Saying "unicode is the standard now, and UTF-8 is The One True Way" is also saying "a fantastically complex world of codepoints and construction indicators that allow for multiple representations as equivalent is now the standard". That doesn't do anything to solve the question of whether there should be a separate string type. It also ignores that Windows is natively UTF-16, not UTF-8 (though it works a lot better with UTF-8 these days).

Go read the unicode standard. It's... well, just have fun reading it. I don't anyone who understands *all* of it 100% -- because for most people the first 10% or so "works for me" (for mainstream CJK use probably the first 30% or so).

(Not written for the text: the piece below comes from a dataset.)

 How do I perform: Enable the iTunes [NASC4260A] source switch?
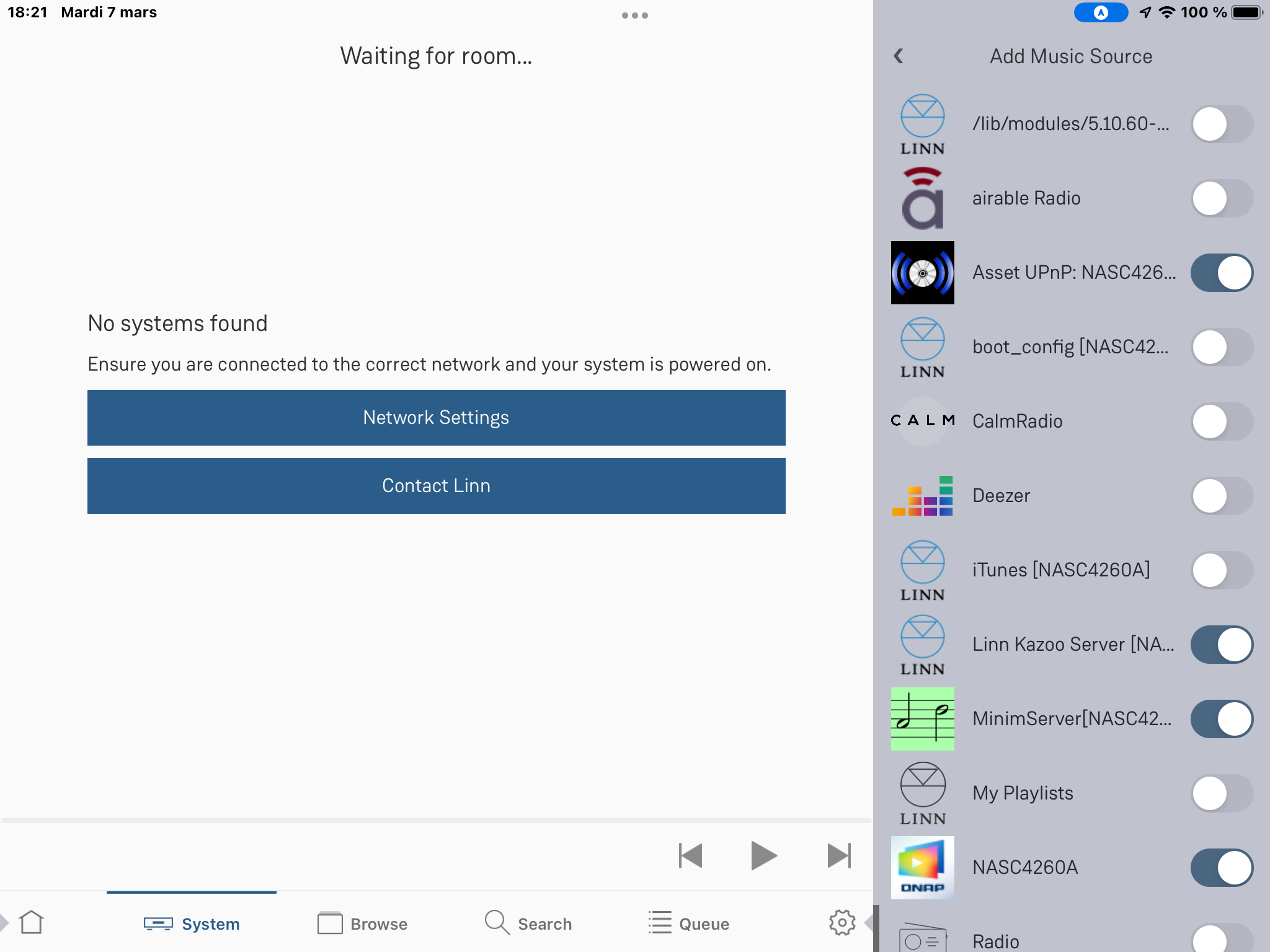[x=1221, y=570]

I suppose all of this is to say that when you compare the enormous number of corner cases in string handling against MERE SYNTAX the syntax is such a trivial issue that it isn't even worth time thinking about. The reason this suject comes up once a year is because we all wish there were a magical set of characters we would write into source files that mean "just make this string work, regardless what it is, because this is hard". We want a syntax that represents the system abstracting away from the underlying data and instead forcing it to mean what *we* mean -- which is insufficiently low-level for much of the work we do as programmers (so we're leaving a lot undefined there, which is bad). At what level do you need to interpret a string? The answer is different for different programs (someone writing a Korean input interpreter is in a very different case than someone writing a chat server). This desire is a kissing cousin of the grand desire for a unified method of l10n and i18n -- which turns out to be just as hard to get right as string handling because every case is different, often in a way that conflicts with another case you have to handle.

Blah blah. Strings are hard, and about half of what we think of as "strings" are really serializations of non-string data anyway.

-Craig